- [RECORD SET]

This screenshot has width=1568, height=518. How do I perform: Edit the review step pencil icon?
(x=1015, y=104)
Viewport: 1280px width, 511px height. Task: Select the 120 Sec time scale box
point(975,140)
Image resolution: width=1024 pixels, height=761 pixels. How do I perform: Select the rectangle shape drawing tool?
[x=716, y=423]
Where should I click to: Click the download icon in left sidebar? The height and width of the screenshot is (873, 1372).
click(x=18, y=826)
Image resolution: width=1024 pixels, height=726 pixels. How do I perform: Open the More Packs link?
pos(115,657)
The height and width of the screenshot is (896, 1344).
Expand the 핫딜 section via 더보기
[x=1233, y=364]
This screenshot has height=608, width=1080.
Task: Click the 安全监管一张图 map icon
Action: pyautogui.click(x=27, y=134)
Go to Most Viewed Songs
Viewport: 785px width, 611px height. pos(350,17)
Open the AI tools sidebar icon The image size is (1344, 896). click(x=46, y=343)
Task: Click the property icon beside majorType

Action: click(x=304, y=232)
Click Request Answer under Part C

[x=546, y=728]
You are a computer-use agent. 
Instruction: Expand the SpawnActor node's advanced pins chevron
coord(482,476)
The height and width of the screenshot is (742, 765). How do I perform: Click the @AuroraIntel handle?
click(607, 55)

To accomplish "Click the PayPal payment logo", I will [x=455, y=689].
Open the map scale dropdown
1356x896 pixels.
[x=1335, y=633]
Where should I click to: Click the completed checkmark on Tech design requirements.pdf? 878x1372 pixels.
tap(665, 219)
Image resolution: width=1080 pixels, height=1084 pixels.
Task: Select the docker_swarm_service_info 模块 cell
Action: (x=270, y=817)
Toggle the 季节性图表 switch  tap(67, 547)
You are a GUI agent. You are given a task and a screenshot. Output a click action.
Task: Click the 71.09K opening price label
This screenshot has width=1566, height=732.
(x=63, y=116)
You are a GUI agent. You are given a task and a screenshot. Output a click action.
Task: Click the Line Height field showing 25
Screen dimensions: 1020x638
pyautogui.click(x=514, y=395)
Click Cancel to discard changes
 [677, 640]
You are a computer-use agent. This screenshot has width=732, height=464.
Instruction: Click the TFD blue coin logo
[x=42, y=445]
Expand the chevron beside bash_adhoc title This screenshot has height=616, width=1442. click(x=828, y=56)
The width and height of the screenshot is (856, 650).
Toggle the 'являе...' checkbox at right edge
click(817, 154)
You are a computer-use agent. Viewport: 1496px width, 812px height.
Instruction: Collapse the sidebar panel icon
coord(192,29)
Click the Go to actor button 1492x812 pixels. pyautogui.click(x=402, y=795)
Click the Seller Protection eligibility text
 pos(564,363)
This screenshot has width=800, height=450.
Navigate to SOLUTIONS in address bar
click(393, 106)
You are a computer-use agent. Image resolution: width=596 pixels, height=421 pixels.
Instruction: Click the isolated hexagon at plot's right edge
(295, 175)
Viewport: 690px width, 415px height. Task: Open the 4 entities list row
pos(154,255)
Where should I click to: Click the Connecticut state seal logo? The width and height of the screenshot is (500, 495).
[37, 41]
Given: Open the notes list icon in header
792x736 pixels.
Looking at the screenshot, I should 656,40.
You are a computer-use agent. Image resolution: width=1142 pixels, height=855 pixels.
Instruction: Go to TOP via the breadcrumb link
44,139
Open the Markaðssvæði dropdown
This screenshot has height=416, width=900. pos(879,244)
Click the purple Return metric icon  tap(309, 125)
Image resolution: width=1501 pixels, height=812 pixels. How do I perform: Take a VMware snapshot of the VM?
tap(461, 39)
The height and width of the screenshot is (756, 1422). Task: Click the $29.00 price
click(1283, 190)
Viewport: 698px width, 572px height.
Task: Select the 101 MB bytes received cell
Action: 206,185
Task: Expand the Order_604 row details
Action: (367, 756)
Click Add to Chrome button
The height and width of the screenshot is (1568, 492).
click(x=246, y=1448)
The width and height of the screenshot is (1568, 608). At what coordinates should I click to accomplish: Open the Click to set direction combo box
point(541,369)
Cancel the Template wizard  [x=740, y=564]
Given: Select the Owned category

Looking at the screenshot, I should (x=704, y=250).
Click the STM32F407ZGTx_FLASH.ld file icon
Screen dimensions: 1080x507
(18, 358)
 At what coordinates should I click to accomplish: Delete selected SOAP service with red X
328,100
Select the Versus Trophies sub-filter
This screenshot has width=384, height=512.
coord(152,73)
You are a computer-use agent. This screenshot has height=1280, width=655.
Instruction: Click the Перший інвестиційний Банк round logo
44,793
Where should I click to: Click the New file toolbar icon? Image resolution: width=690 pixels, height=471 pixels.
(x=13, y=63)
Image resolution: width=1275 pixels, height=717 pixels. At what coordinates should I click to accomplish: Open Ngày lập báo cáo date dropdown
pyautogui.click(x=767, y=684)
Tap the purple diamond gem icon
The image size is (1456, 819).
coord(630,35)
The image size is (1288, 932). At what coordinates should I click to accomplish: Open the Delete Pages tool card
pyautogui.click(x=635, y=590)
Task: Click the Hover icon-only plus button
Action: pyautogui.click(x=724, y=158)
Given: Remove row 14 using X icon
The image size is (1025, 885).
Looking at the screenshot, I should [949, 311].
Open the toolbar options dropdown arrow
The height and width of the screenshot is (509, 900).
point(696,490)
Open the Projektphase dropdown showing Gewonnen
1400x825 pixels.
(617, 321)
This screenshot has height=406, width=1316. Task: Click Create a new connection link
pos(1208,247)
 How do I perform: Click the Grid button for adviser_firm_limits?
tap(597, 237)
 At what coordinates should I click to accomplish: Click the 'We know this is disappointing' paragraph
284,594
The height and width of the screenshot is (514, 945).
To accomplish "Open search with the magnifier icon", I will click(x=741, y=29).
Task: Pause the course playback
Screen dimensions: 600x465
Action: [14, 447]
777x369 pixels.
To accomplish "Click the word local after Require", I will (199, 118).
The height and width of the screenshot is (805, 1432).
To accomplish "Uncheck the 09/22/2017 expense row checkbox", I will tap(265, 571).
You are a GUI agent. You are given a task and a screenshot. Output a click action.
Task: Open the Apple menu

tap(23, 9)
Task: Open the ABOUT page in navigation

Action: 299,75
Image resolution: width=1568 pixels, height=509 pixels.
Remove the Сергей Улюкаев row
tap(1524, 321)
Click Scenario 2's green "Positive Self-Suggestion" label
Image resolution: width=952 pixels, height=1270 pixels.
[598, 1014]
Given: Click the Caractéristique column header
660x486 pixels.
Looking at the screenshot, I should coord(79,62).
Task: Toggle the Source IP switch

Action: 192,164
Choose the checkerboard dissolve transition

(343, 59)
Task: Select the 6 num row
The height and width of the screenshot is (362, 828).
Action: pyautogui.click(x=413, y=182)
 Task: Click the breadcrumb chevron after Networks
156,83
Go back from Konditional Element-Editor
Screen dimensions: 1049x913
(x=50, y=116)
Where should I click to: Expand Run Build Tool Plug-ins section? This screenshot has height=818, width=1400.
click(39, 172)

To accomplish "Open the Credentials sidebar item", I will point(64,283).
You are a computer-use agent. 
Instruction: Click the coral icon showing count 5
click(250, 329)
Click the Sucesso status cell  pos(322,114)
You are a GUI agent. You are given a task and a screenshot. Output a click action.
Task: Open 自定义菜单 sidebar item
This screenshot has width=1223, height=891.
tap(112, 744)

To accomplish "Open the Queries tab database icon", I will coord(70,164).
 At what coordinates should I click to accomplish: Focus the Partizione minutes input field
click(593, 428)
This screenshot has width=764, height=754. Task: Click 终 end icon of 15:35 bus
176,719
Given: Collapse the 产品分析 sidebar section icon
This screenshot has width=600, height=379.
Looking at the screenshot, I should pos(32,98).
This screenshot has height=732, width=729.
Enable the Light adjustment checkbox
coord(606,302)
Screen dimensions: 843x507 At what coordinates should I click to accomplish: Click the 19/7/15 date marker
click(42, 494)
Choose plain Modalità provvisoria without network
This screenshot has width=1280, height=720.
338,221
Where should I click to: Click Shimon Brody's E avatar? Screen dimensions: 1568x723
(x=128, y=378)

- [EXERCISE GOAL]
Exactly the lines from the one containing "Choose plain Modalità" through the end of the listing above, inclusive, are to be written out, and no others.

- [RESPONSE AREA]
Choose plain Modalità provvisoria without network
This screenshot has width=1280, height=720.
338,221
Where should I click to: Click Shimon Brody's E avatar? Screen dimensions: 1568x723
(x=128, y=378)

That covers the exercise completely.